Был он высок, атлетически сложен и очень красив. Что-то женское, даже девичье было в красоте его лица, в стремительном разлете бровей, в нежных вьющихся волосах цвета ржаной соломы. Особенно выразительными были его глаза, огромные, серо-голубые. Ходил он по палате гордой, независимой походкой, обычно заложив руки назад и, как правило, всегда в сопровождении немецких врачей. Его белое, с еле приметным румянцем лицо было всегда строгим и сосредоточенным. Говорил он мало, не торопясь, словно, прежде чем сказать, тщательно просеивал слова. Никто никогда не видел на его лице подобия улыбки или усмешки. И только в глазах, пристальных и усталых, пронзительно вспыхивала иногда такая острая печаль, что в них больно было смотреть. Немецкие врачи и даже крупные эсэсовские офицеры относились к нему с подчеркнутой вежливостью. Поговаривали, будто он искусной операцией воскресил из мертвых какого-то крупного фашистского главаря из Берлина. И многие еще легенды слоились вокруг таинственного имени русского заключенного.
«Но ведь он открыто прислуживает нашим палачам, он лобызается с эсэсовцами, водит с ними тесную дружбу, — грустно думал я, проводив его глазами, — значит, он наш враг, он подлый, ничтожный человечишко, ведущий ради спасения своей красивой шкуры двойную игру...»
Вскоре после ухода доктора Сулико к моим нарам подошел санитар и, глядя в потолок, сказал коротко:
— Ходить можешь?
— Попробую.
— Или подать носилки?
— Попробую сам.
— Тогда собирайся.
— Куда? — осмелился спросить я.
— Приказано в тифозный блок сплавить. Тиф у тебя обнаружен.
— Тиф? Какой тиф? Доктор Сулико только что...
— Сказано, собирайся. Да поживее. «Доктор Сулико, доктор Сулико», он и приказал перевести тебя, полуживого, в тифозный, холуй эсэсовский, а еще земляк называется.
И, опустив подернутые мутной цвелью усталые глаза, негромко выругался по-польски:
— Пся крев...
— Тьфу ты, черт! — бурчал я, собираясь. — Тифа мне только еще и не доставало. Пожалел волк кобылу — оставил хвост да гриву. Только прикидывается добреньким, по головке гладит, утешает, а сам и нашим и вашим, в тифозку приказал спихнуть, чтобы подох там быстрее...
Голому собраться — подпоясаться. Я застегнул на все пуговицы куртку, обул деревянные колодки, с сожалением оглядел палату, тихо и сносно тут было, и поковылял за санитаром.
— Значит, он приказал? — переспросил я.
— Он лично. С чертями якшается, а богу свечку ставит. Видел, как он жалел тебя, да жалость-то ихняя — плюнь да разотри, сволочи они все. А еще в белых халатах ходят...

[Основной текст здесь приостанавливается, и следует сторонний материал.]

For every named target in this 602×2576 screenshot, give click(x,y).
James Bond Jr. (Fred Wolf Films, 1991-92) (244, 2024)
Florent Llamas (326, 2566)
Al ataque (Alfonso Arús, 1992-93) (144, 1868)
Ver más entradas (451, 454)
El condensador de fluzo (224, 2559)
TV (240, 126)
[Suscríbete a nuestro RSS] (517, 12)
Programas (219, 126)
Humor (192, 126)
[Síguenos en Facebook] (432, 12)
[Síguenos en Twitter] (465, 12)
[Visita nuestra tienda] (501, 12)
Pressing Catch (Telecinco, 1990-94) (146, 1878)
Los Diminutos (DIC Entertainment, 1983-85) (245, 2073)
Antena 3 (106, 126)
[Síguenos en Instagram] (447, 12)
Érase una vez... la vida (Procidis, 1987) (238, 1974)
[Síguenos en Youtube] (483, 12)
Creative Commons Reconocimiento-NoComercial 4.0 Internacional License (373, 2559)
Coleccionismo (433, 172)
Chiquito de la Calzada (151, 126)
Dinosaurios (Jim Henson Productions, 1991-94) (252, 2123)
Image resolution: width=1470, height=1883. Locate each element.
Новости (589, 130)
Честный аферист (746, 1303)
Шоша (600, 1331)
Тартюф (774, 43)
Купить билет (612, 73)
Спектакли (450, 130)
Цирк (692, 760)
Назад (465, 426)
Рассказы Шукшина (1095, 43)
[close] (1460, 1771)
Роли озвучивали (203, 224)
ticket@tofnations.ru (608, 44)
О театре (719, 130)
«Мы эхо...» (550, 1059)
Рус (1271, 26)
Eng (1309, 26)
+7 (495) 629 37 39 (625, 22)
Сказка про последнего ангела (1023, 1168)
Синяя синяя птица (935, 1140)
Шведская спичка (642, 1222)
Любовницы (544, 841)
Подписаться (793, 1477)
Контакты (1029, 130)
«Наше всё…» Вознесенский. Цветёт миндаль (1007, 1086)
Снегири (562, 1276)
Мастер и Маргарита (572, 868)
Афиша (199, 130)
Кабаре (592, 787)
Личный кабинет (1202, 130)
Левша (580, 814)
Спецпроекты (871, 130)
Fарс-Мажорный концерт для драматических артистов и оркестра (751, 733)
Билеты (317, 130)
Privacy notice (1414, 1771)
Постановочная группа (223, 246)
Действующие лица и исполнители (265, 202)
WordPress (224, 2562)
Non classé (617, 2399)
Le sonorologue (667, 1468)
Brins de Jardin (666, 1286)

Положили меня на четвертый ярус нар рядом с метавшимся в бреду австрийцем. Перед глазами низко нависал прокопченный дочерна потолок с живыми нитями паутины, слева и справа — стоны умирающих, посвистывал в щелях ветер, шлепал по крыше нудный дождь, и потекли обреченно и горячечно тифозные дни и ночи.
А на четвертые сутки жизни в тифозном блоке снова встретился с доктором Сулико. Случилось это ранним утром. Из подслеповатых окон по палате боязливо расползался чахлый свет сырого рассвета. Палата со стоном ворочалась, чесалась, надсадно и хрипло кашляла. Санитары тусклыми, равнодушными взглядами осматривали нары и выносили умерших за ночь. В такие минуты в палате стояла непроницаемая тишина, даже кашлять переставали, все приподнимали головы и прощались молча с уходящими.